▸ PROBLEM STATEMENT: Leaving out the pictures, write the following records exactly as they read.

▸ DATA LISTING:

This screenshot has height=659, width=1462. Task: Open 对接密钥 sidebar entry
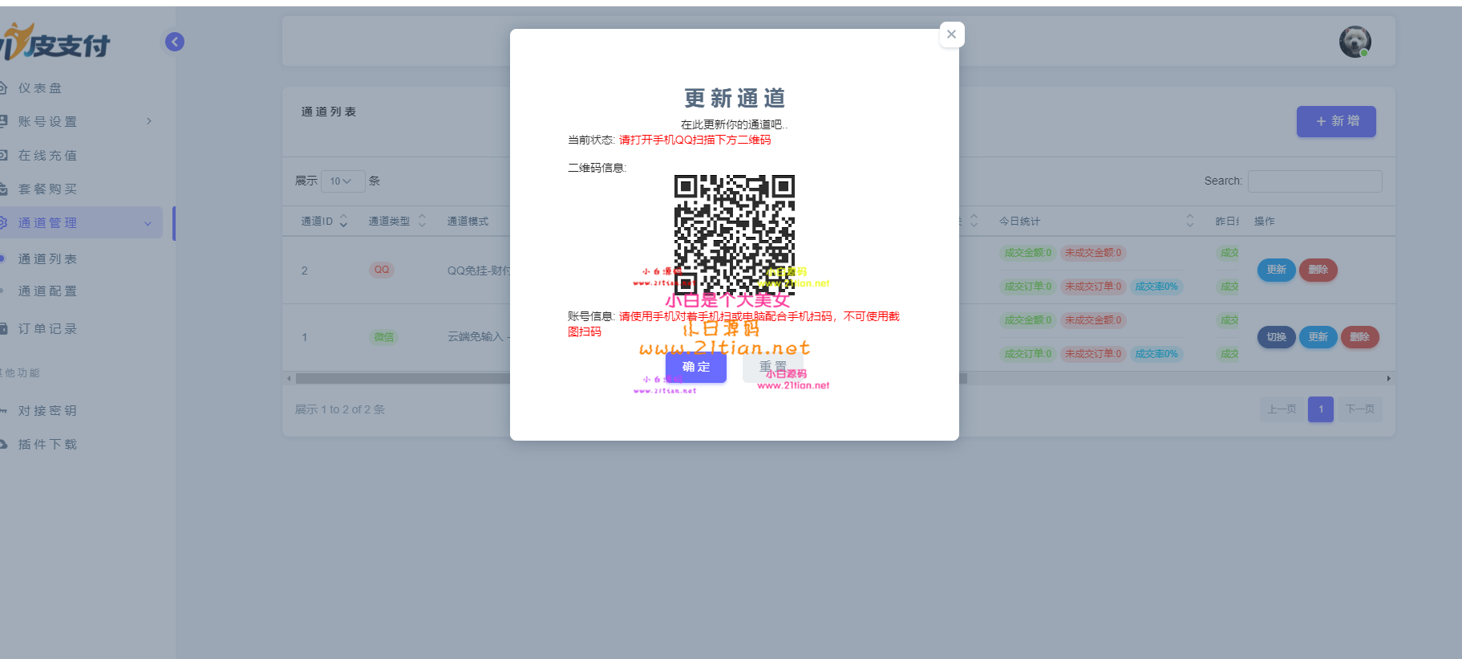point(47,411)
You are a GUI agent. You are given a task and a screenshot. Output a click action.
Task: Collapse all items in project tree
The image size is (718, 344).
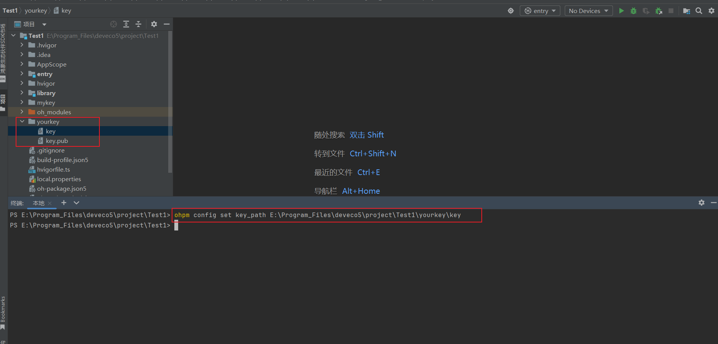[138, 24]
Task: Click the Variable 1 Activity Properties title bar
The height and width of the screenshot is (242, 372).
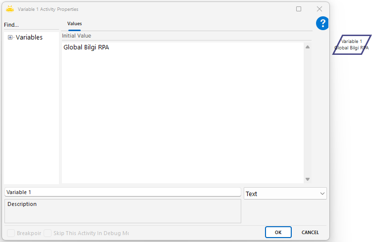Action: click(149, 9)
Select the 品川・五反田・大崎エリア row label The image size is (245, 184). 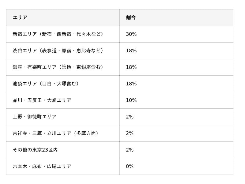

▸ RESPONSE BELOW:
This screenshot has height=659, width=1462. Task: Open 对接密钥 sidebar entry
point(47,411)
You are a GUI agent. You are given a task and a screenshot. Output a click action.
Task: Collapse all items in project tree
The image size is (718, 344).
[138, 24]
Task: Click the Variable 1 Activity Properties title bar
The height and width of the screenshot is (242, 372).
Action: click(149, 9)
Select the 品川・五反田・大崎エリア row label The image size is (245, 184). 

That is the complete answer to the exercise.